I was reading a short story when I stumbled across the following sentence.

"[H]e overheard his dad say it wasn’t worth its price in shit."

I was a bit surprised with the negation. I'm used to the following use of the phrase:

"It is worth its price in shit."

I understand it like: "The price you pay for it is fairly low compared to its value." But in the sentence from the story, I get a bit confused. Should it be considered like double negation? The father is not happy with the price that he wants to stick in a "swear-word" somewhere in the sentence, no matter what... Or am I missing something subtle here?

I couldn't find the meaning of "in shit" via Google. The only idiom I could find is "happier than a pig in shit", which obviously has nothing to do with the use I quoted.

  • Shit is not particularly valuable in most circumstances. It's worth is very little. If something is not worth something else it is less valuable therefore worth even less. If something is not worth shit, it is not worth much at all. It literally has less worth than shit. 'Invaluable' on the other hand is a different question altogether. – Mitch Sep 9 '13 at 11:59
  • I understand the phrase "not worth shit"; but I asked about "not worth its price in shit". They may mean the same thing, but they are different phrases. – some user Sep 9 '13 at 12:43
  • Price tells you how much something is worth. The two ways of saying it mean the same thing. – Mitch Sep 9 '13 at 12:51
  • And that's why I said "They may mean the same thing, but they are different phrases." – some user Sep 9 '13 at 12:56

"Wasn't worth its price in shit" coming from a more common phrase "Not worth its weight in shit" - the author substituted weight for price.
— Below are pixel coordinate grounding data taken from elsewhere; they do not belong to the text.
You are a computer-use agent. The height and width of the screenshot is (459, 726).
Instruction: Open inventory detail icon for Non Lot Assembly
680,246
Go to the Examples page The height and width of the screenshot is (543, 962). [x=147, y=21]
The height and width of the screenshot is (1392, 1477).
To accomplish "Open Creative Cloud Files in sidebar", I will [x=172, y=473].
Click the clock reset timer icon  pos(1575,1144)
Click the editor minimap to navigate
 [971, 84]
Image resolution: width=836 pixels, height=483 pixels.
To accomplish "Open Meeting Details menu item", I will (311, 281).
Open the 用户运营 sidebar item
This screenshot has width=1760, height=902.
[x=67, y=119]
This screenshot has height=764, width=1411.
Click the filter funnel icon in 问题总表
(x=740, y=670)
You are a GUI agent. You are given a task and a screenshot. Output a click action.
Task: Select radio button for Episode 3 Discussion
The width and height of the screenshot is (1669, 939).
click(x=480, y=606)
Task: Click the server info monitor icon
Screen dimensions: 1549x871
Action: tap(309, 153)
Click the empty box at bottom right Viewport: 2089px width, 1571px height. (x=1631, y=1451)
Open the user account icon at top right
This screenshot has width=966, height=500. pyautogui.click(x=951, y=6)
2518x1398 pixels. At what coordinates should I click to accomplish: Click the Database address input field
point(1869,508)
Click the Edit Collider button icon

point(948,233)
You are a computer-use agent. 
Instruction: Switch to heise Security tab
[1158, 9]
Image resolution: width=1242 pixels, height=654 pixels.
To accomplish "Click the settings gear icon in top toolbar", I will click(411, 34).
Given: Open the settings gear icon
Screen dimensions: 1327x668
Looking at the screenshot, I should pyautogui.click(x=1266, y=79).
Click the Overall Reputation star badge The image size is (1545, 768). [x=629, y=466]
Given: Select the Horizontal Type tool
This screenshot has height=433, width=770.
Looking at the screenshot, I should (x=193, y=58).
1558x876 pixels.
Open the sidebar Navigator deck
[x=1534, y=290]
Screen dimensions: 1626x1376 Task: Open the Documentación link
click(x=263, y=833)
Not sure if he was doing this unintentionally or if he was just trying to convey random speech patterns.

Basically it means its not worth shit.

  • Thank you. Does that mean "It is worth its price in shit." doesn't make any sense then? – some user Sep 9 '13 at 7:23
  • 3
    “It is worth its price in shit” does not make any sense to me. I would probably understand it to mean basically the same thing as the negated version, but it would make me pause because it’s so odd. – Janus Bahs Jacquet Sep 9 '13 at 8:15

I think it's a corruption of "It's worth its weight in gold."

The 'shit' comes in as a result of the fact that in strong slang, a near opposite is often substituted to convey extra emotion.

E.g., That skateboarder's moves are sick. I could care less (as opposed to I couldn't care less).


The author may have been alluding to the fact that shit may actually have a price, as in currently purchasing manure or historically the collectors of dog shit for the use by the tanning industries. If the story had a modern counter culture basis then the "shit" may have been some drug type depending on the larger context.

There may have also been a usage to imply that there was significant fall out resulting from a given action as an abbreviated form of "this wasn't worth the shit I am catching as a result" again depending on the larger context.